With sensitive handling, this information can be used to additionally filter mail at the user level before delivery to the mailbox (e.g. procmailem ).

Check incoming mail at the faculty level

Mail coming from the internal network of the faculty does not go through any anti-spam checking. If mail comes from outside and is delivered to the destination mailbox by Anxur or Aisa (see details ; however, forwarding via procmail is considered as delivery to the destination mailbox for this purpose), it will normally pass an anti-spam check on the following stages (in the order listed):
  1. whitelist / blacklist
  2. SpamAssassin
  3. dSpam

Whitelisting / blacklisting

Whitelist is, in the simplest sense, a list of addresses from which no incoming mail is to be classified as spam, with absolute validity, at all times. There can also be ambiguous items in a whitelist thanks to a special '*' character that represents any number (even zero) of any characters. Thus, "*" whitelists all addresses in the domain . There are two levels of whitelist - global (maintained by CVT, valid for all Anxur or Aise users) and user (valid for incoming single user mail). At FI, the whitelist is implemented using the SpamAssassin program (see below). You can define your whitelist by adding any number of lines of the following shape to the file ~/.spamassassin/user_prefs :
To take this configuration file into account, you must:
  • home directory and directory ~/.spamassassin grant right " x " for others
  • file ~/.spamassassin/user_prefs grant right " r " for others
Similarly, anti-spam checking can be circumvented by whitelisting keywords in the mail header Subject . Any mail whose subject matter contains even a single keyword as a substring will also avoid anti-spam checking and will always be properly delivered. The keyword list is listed in the same file as the whitelist (the same access rights requirements apply), but the line format is as follows:
whitelist_subject WhitelistovanyRetezec
The blacklist (according to the sender and subject) has a dual function to the whitelist: a satisfactory message will be marked as spam without any further checks. The blacklist configuration is the same as the whitelist, only the location whitelist_from write blacklist_from and place whitelist_subject then blacklist_subject .
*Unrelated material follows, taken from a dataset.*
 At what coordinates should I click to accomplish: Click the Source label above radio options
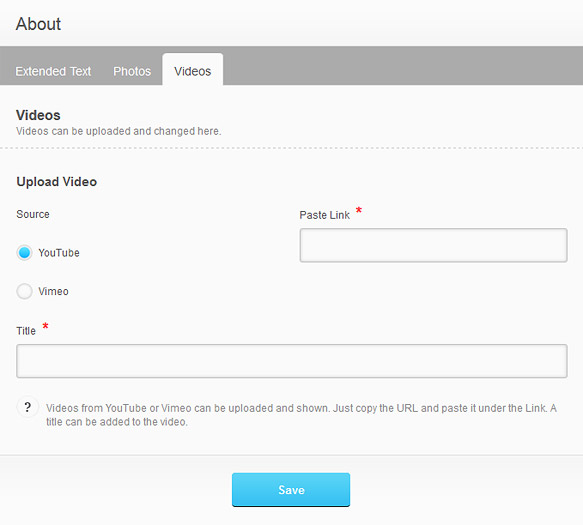coord(33,214)
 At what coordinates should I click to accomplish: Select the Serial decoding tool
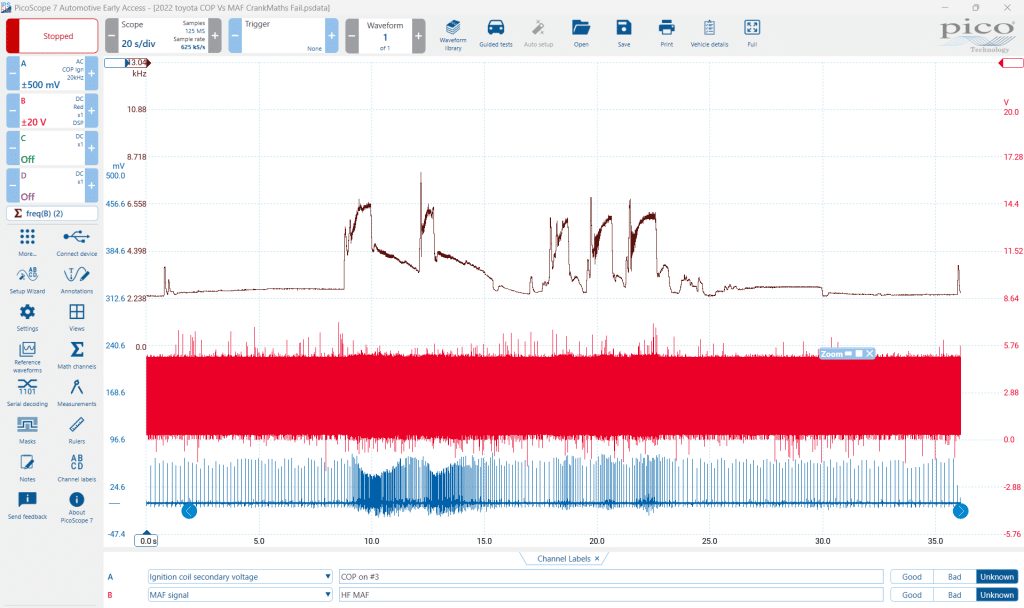point(27,392)
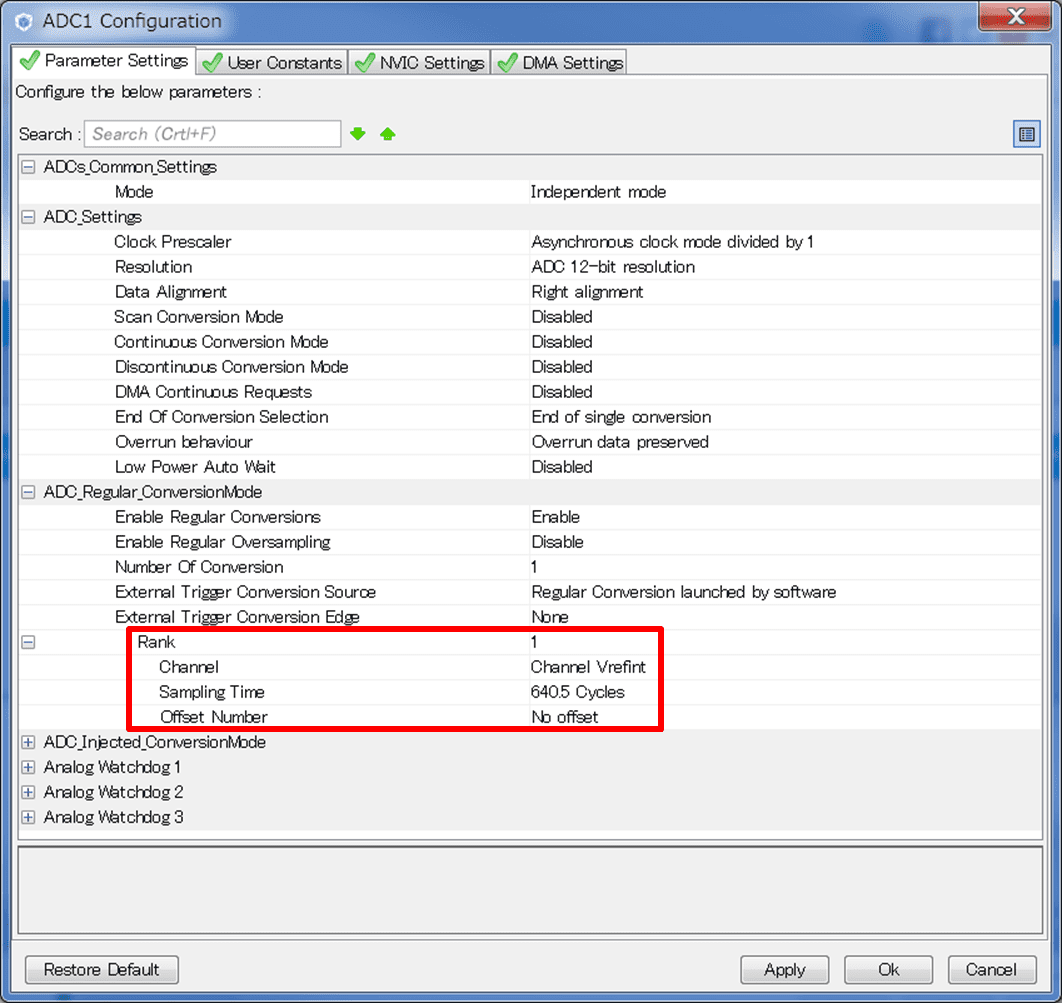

This filter performs heuristic analysis. Defines a fixed set of phenomena (rules, rules; mostly the presence of a word or phrase), the occurrence of which is detected in mails. This set is fixed; it can only be changed manually by the administrator (all-faculty) or the user (for his address). Each phenomenon is assigned a weight (real number) that expresses its severity. A positive weight indicates phenomena that are characteristic of spam, a negative weight indicates phenomena that are typical of regular mail. The sum of the weights of all events that occur in the mail (duplicate occurrences of one event is ignored) is called the score. If the score is greater than or equal to 7, the mail is marked as spam and does not enter the dSpam check process at all.

You will find a header in the mail that was processed by SpamAssassin X-Spam-Status to read the results of the mail analysis.
X-Spam-Status: Yes, score=14.3 required=7.0 tests=FI_NOTFROMFI,
	NO_REAL_NAME,UNDISC_RECIPS autolearn=disabled version=3.1.9
  • mail has been marked as spam
  • his score is 14.3
  • the phenomena that contributed to the score are listed in the list tests
What is the meaning of individual phenomena is usually irrelevant, but you can learn it from the head X-Spam-Report that SpamAssassin puts in every mail it considers spam.

You can configure SpamAssassin behavior to some extent in the file mentioned earlier ~/.spamassassin/user_prefs (access permission requirements also apply). The following sections describe how to use the file for three basic configuration changes; details about them and other possible modifications will be provided by the order man Mail::SpamAssassin::Conf .

Change the minimum spam score

By default, any mail with a score equal to or greater than 7 is marked as spam. To change this boundary, insert a line (instead of X set the desired fair value):
required_hits X
Increasing the border score is relatively safe; the number of spam not recognized will likely increase. Lowering the border is not recommended.

Definition of own phenomena

Most often, it is desirable to identify in the mail certain text strings or patterns that bear a certain informative value about spam, respectively. the harmlessness of the entire mail. In SpamAssassin, these patterns are defined using Perl regular expressions . To introduce a phenomenon called RULE (with verbal description DESC and score X ) to search for a string matching the term EXP in the header HDR In the configuration file, insert the following lines:
header    RULE  HDR =~ EXP
describe  RULE  DESC
score     RULE  X
For example:
header    FI_CHEAPOEM  Subject =~ /cheap\s+oem\s+soft/i
describe  FI_CHEAPOEM  Cheap OEM Soft..
score     FI_CHEAPOEM  4.5
To introduce a phenomenon called RULE (with verbal description DESC and score X ) to search for a string matching the term EXP in the body of the mail, insert the following lines into the configuration file:
body      RULE  EXP
describe  RULE  DESC
score     RULE  X
For example:
body      FI_ISMU  /IS\s*MU/
describe  FI_ISMU  IS MU
score     FI_ISMU  -2

Change the score of a phenomenon defined globally

It is possible to change (with effect only for your mail) the score of those phenomena that you did not introduce yourself. The implementation is intuitive: adding the following line to the configuration file changes the score of the phenomenon RULE on X :
score  RULE  X


The Bayesian statistical filter dSpam also recognizes text substrings in phenomena - phenomena - to which it assigns a certain score and, considering all the phenomena found, determines whether or not the mail in question is spam. However, it differs from SpamAssassin's behavior.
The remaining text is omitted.